NEW YORK — JPMorgan Chase, the country's biggest bank, reported a record quarterly profit Friday, helped by a surge in mortgage refinancing. CEO Jamie Dimon said he believed the housing market "has turned a corner."
The bank made $5.3 billion from July through September, up 36 percent from the same period a year ago. It worked out to $1.40 per share, easily outpacing the $1.21 predicted by analysts polled by FactSet, a provider of financial data.
Revenue rose 6 percent to $25.9 billion, beating expectations of $24.4 billion. Earnings were also helped because the bank set aside less money for bad loans — $1.8 billion, down 26 percent from a year ago.
Revenue from mortgage loans shot up 29 percent. About three-quarters of that was from people refinancing, rather than buying new homes. Low interest rates and government help encouraged homeowners to refinance.

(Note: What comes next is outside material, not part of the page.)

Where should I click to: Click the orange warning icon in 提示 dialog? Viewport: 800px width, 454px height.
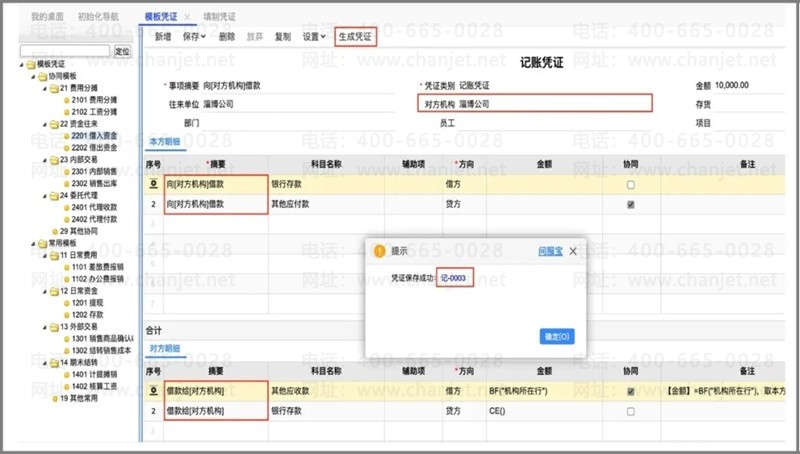pos(379,252)
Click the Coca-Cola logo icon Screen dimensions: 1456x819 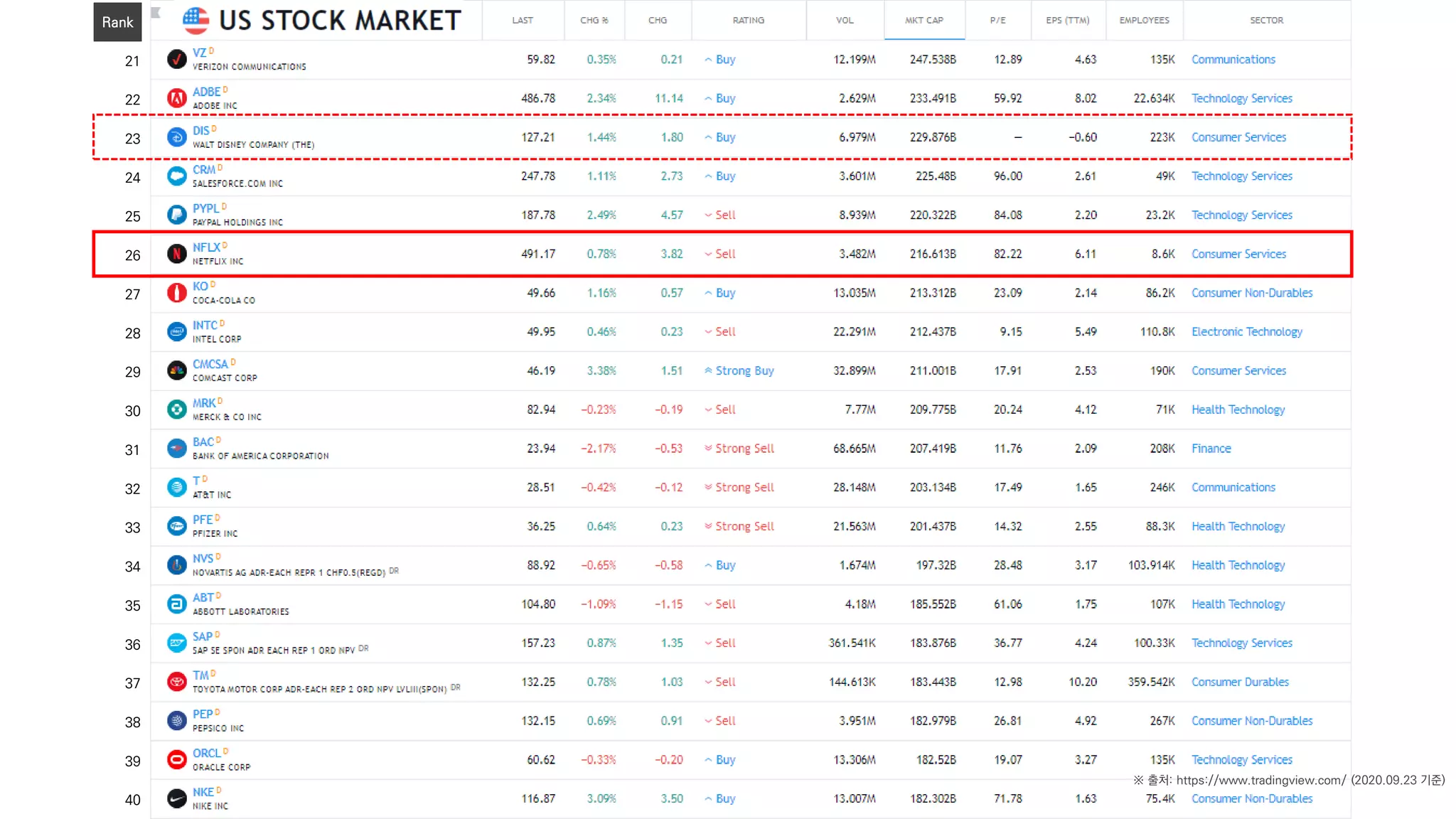click(x=176, y=293)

The bank gave few details on the surprise $6 billion trading loss that dominated its previous earnings report. It did mention that a credit portfolio moved to the investment bank from the chief investment office, which was responsible for the bad trade, "experienced a modest loss."

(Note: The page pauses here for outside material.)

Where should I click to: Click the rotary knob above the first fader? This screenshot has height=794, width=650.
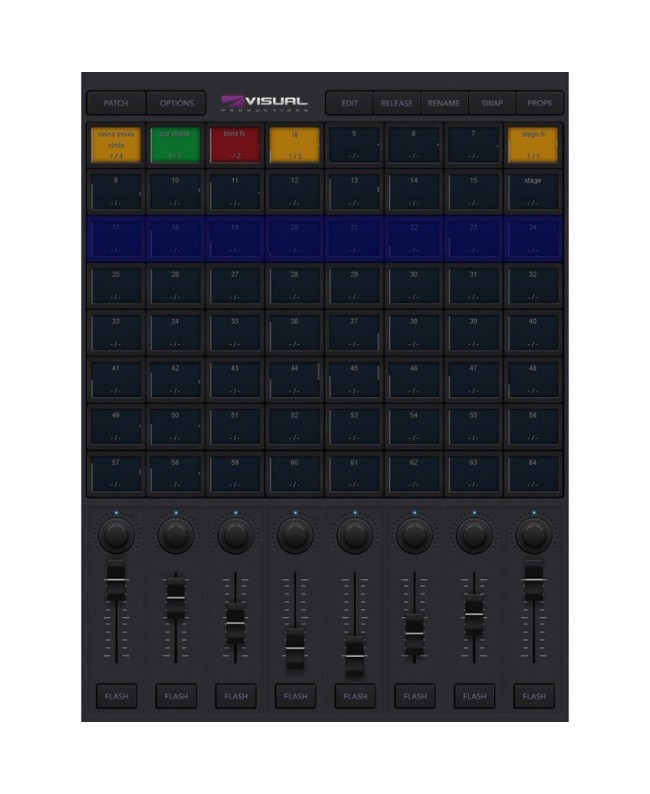click(116, 535)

The bank set aside an extra $684 million for legal expenses. Chief financial officer Doug Braunstein said the reserves were related to "a variety of issues," and not just a lawsuit filed last week by the New York attorney general over mortgage-backed securities sold by Bear Stearns. JPMorgan bought Bear Stearns as it veered toward collapse in 2008.
Dimon said he couldn't predict how much the bank would have to spend in the future.
JPMorgan's investment banking unit earned more in fees for underwriting stock offerings and debt offerings, which could signal that wary companies and investors are more willing to get back into the market.
Debit card revenue fell, which the bank attributed to new rules crimping the fees that banks charge stores whenever customers pay via debit card.
The bank's revenue was slightly lower, $25.1 billion, when adjusted for a controversial accounting rule that penalizes banks when the bonds they issue to investors look safer and rise in value.
The theory behind the rule, in place since 2007, is that it would cost banks more to buy those bonds back from investors. The rule has been sharply criticized by the banking industry, including by Dimon, and could be phased out as early as next year.